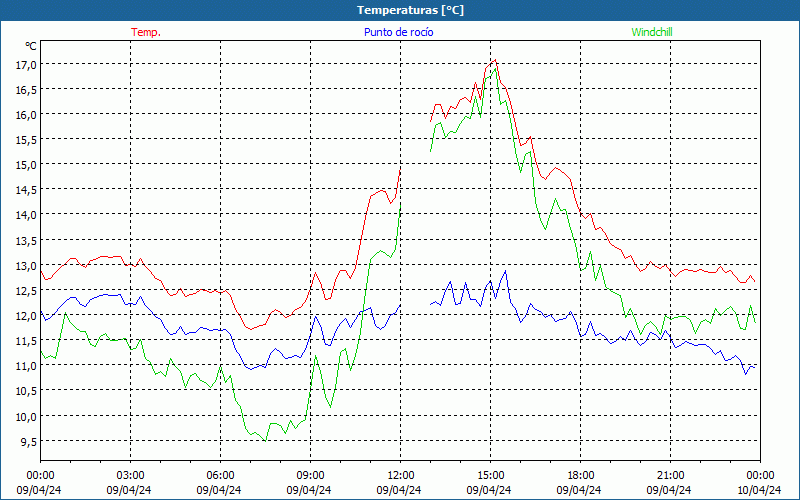Click the 12,0 y-axis tick label

click(x=25, y=315)
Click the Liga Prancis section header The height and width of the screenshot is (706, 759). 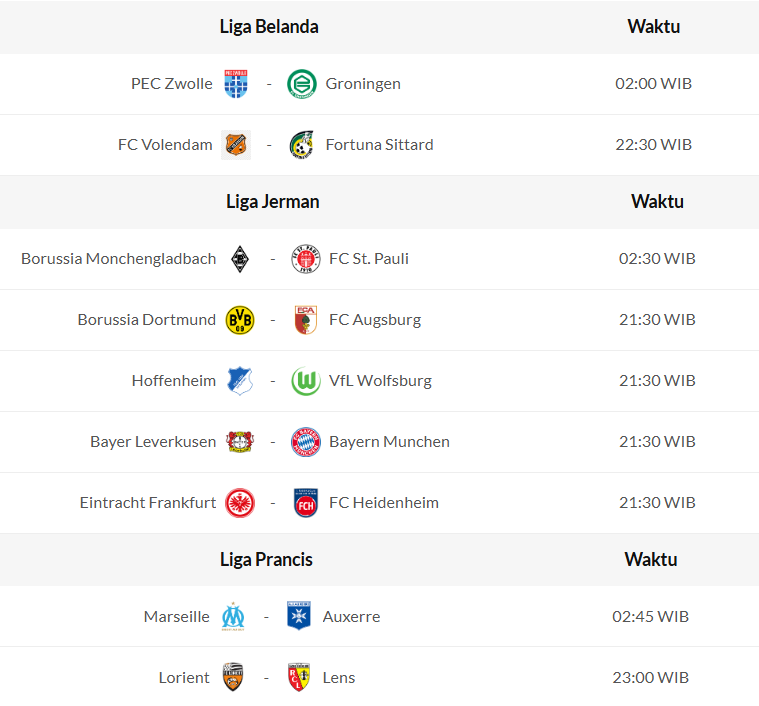266,560
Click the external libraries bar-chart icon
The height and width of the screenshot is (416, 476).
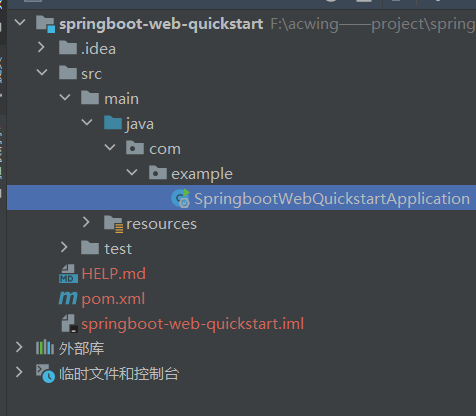pos(45,348)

§ **Work task**: Please copy, exactly and only, the lines of the listing that run from the one holding "Click the external libraries bar-chart icon" through its last line, and exclude pictures.

§ **Exercise response**:
Click the external libraries bar-chart icon
The height and width of the screenshot is (416, 476).
pos(45,348)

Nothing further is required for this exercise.